A negative literal is the negation of an atom (e.g., $\lnot x$ ).

The polarity of a literal is positive or negative depending on whether it is a positive or negative literal.

For a literal $l$ , the complementary literal is a literal corresponding to the negation of $l$ , we can write ${\bar {l}}$ to denote the complementary literal of $l$ . More precisely, if $l\equiv x$ then ${\bar {l}}$ is $\lnot x$ and if $l\equiv \lnot x$ then ${\bar {l}}$ is $x$ .

In the context of a formula in the conjunctive normal form, a literal is pure if the literal's complement does not appear in the formula.

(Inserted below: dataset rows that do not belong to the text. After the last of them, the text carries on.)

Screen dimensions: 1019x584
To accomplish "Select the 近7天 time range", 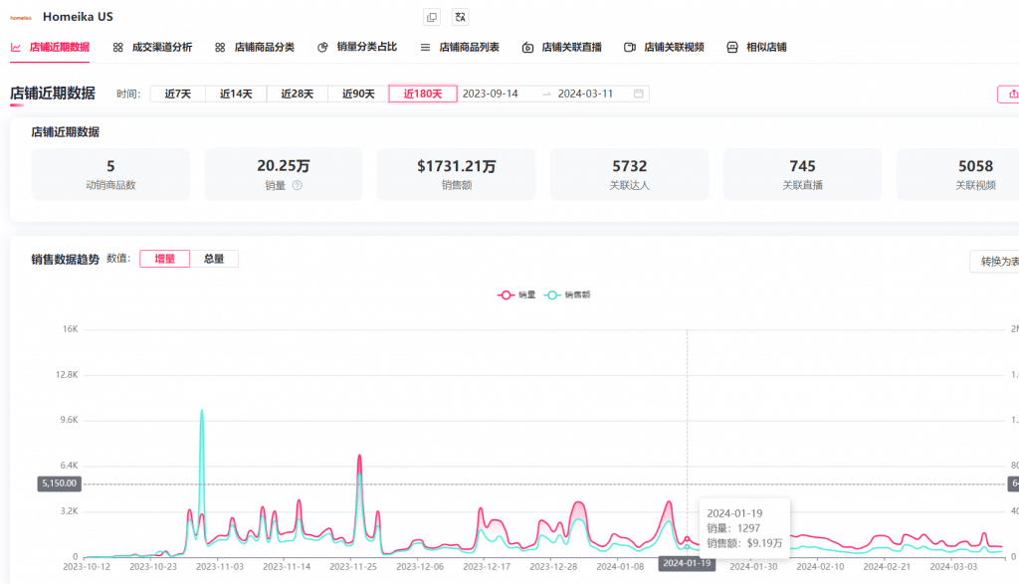I will 177,94.
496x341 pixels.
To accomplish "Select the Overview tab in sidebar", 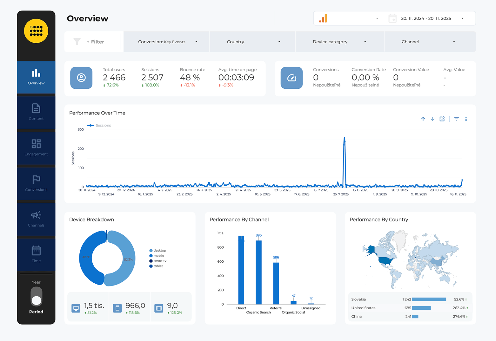I will (x=36, y=77).
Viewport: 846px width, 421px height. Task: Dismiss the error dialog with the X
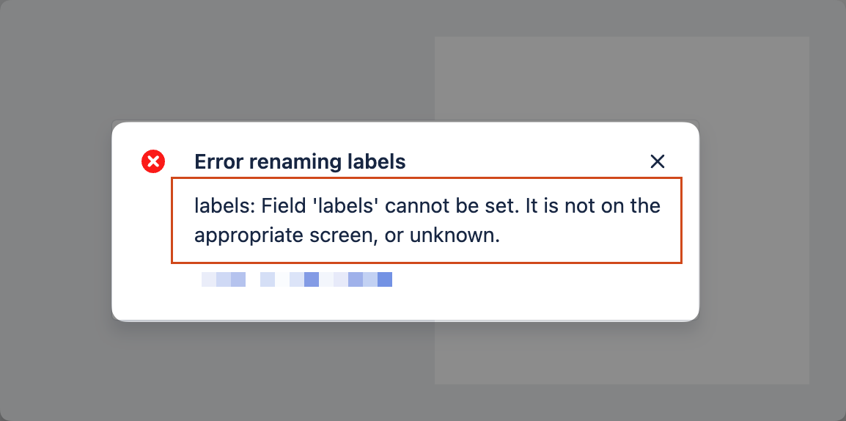[658, 161]
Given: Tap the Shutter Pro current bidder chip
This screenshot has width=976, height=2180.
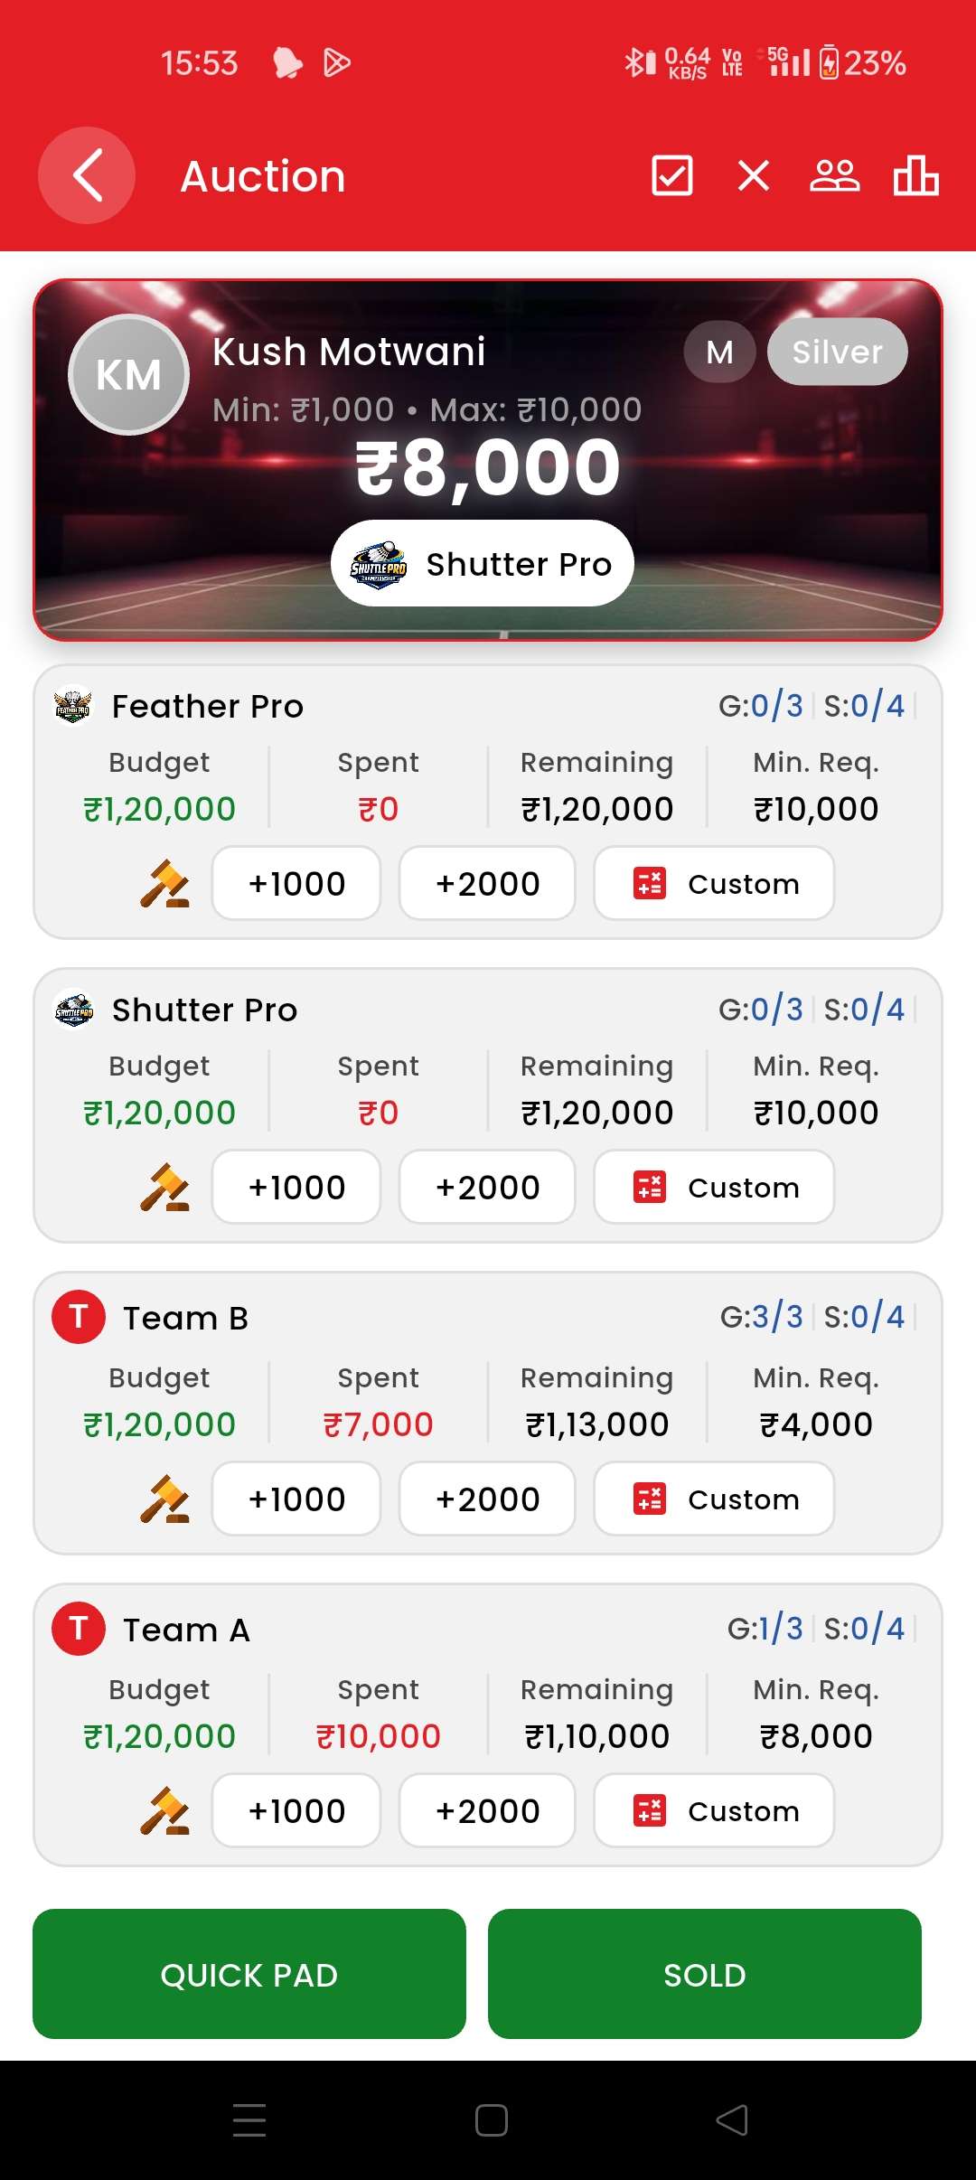Looking at the screenshot, I should 483,563.
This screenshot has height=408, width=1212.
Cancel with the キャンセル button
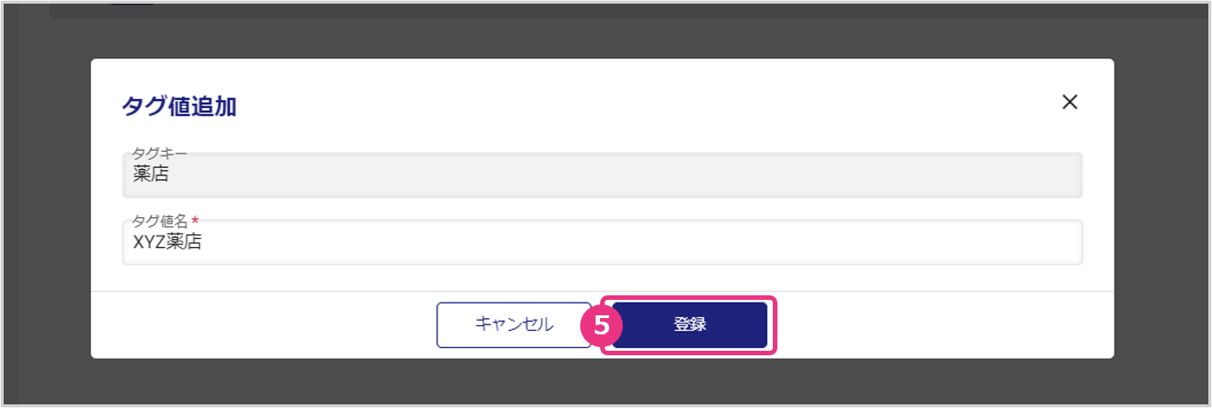pos(514,325)
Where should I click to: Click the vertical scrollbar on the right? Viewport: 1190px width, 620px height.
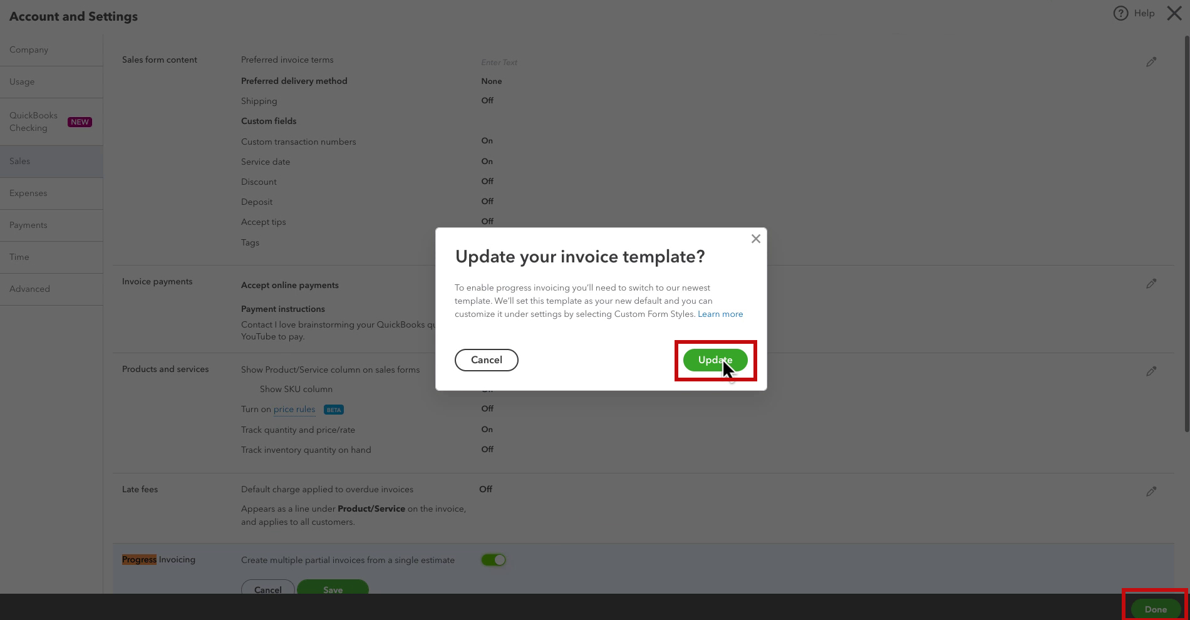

In Boolean functions, each separate occurrence of a variable, either in inverse or uncomplemented form, is a literal. For example, if $A$ , $B$ and $C$ are variables then the expression ${\bar {A}}BC$ contains three literals and the expression ${\bar {A}}C+{\bar {B}}{\bar {C}}$ contains four literals. However, the expression ${\bar {A}}C+{\bar {B}}C$ would also be said to contain four literals, because although two of the literals are identical ( $C$ appears twice) these qualify as two separate occurrences.^[1]

Examples

In propositional calculus a literal is simply a propositional variable or its negation.

In predicate calculus a literal is an atomic formula or its negation, where an atomic formula is a predicate symbol applied to some terms, $P(t_{1},\ldots ,t_{n})$ with the terms recursively defined starting from constant symbols, variable symbols, and function symbols. For example, $\neg Q(f(g(x),y,2),x)$ is a negative literal with the constant symbol 2, the variable symbols x, y, the function symbols f, g, and the predicate symbol Q.

References

^ A. P. Godse, D. A. Godse (2008). Digital Logic Circuits. Technical Publications. ISBN 9788184314250.

Samuel R. Buss (1998). "An introduction to proof theory". In Samuel R. Buss (ed.). Handbook of proof theory. Elsevier. pp. 1–78. ISBN 0-444-89840-9.

[1] A. P. Godse, D. A. Godse (2008). Digital Logic Circuits. Technical Publications. ISBN 9788184314250.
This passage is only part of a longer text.